University of Iowa Hospitals and Clinics log more than a million patient visits each year, collecting a trove of information about health problems and treatments. But accessing this data for research purposes isn’t necessarily easy.
A partnership between ITS Research Services, the Institute for Clinical and Translational Sciences (ICTS), and Health Care Information Systems is addressing one facet of the challenge.
The Iowa Health Data Resource Data Enclave went live in July 2022. It connects Iowa’s existing big-data tools to a new clinical data warehouse.
It’s part of a larger initiative to help researchers tap data from patient records securely and effectively, attract more research funding, and make Iowa a national model.
A piece of a bigger puzzle
“Accessing clinical data for research is a big issue for every academic medical center,” says Boyd Knosp, associate director for biomedical informatics operations at the ICTS and associate dean for IT in the Carver College of Medicine. He’s interviewed dozens of colleagues at institutions around the country to identify specific challenges.
Creating a secure data enclave was one of three main goals for the project. Others included developing transformative data sets and building a cadre of faculty and staff “data liaisons” who can help colleagues design data-centric projects.
“Clinical data isn’t collected for research—that’s a secondary use,” Knosp says. “We realized we needed clinicians and health scientists who understand data and can help bridge the gaps.”
IHDR health data liaisons receive partial salary support from P3 funds, plus training on data collection and study design.
Accessing big-data tools in the Data Enclave
The new Data Enclave offers a previously unavailable connection between protected health datasets and UI computational resources like the Argon high-performance computing cluster and the Interactive Data Analytics Service (IDAS).
It provides a secure storage system where data extracted from health records can be stored and processed, but not downloaded. The enclave’s architecture lets Argon and IDAS access approved data extracts for studies involving machine learning and predictive analytics.
This connection helps College of Nursing investigators, for example, assess symptom variability advanced-cancer cases and classify safety criteria for patient mobility. It lets College of Pharmacy researchers use machine learning to detect eyelid tumors from clinical photographs, or a Carver College of Medicine team perform retrospective modeling of neonatal intensive care.
Research teams work with their IHDR health data liaisons to define data needs. The resulting datasets are securely transferred to the Data Enclave.
“On the technical side, our storage specialists John Saxton and Brendel Krueger were able to recycle architecture and support from our existing Large Scale Storage service,” says Genevieve Johnson, self-service integration specialist for ITS Research Services. “It was a cost-effective, time-effective solution.”
Collaborating to use existing tools is a win for everyone, especially investigators.
“This collaboration is about more than technology,” says Joe Hetrick, director of ITS Research Services. “It’s also about the expertise, processes, and training the university has intentionally and consistently invested in.”

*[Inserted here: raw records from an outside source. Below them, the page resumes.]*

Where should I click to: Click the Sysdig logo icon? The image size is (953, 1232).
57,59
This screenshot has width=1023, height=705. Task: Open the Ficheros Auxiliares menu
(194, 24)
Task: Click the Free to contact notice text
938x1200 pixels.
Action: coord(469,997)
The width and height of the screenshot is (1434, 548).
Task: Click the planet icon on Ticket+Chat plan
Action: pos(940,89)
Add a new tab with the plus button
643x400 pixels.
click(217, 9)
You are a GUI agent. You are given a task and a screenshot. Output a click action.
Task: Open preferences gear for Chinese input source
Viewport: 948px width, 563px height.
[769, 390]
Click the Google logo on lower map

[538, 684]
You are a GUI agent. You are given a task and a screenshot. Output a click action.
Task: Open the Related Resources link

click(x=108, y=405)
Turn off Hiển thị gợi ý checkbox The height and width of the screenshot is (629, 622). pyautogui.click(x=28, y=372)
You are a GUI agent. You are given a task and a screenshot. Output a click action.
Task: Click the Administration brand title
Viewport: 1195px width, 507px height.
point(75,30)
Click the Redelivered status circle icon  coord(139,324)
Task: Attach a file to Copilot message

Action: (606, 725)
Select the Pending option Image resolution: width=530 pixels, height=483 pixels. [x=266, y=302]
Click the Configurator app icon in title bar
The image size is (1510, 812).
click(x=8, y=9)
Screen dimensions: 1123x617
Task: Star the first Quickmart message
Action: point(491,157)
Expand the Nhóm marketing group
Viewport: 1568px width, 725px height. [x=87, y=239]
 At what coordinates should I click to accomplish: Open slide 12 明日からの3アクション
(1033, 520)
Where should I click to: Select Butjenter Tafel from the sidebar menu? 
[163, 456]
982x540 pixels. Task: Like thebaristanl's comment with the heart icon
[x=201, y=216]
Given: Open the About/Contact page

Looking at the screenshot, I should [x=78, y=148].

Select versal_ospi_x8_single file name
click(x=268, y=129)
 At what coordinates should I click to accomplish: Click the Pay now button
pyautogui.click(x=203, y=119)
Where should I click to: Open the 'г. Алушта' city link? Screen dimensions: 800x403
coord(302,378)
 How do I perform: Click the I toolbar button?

Mike Frangi, ITS project manager, and Heath Davis, IHDR assistant director, played central roles in the project. Additional partners included Health Care Information Systems and the ITS Project Management Office and Enterprise Infrastructure team.
More data, more opportunities
Knosp expects the IHDR and services like the Data Enclave to keep expanding resources available to research teams.
Creating transformative datasets—for example, collecting a decade of mother and child health data, extracting nursing-intervention data, or cross-referencing patients who’ve received both dental and medical care at the university—is helping to grow the IHDR and laying groundwork for future data-driven research programs.
Eventually, these and other resources might be able to tap non-UI data or include information that’s not yet part of typical patient record.
“How might we partner with other health systems around the state to leverage their data for research?” Knosp asks. “Or can we link social determinants of health from publicly available databases to our patient record? The more we consider the possibilities, the more questions we can start to answer.”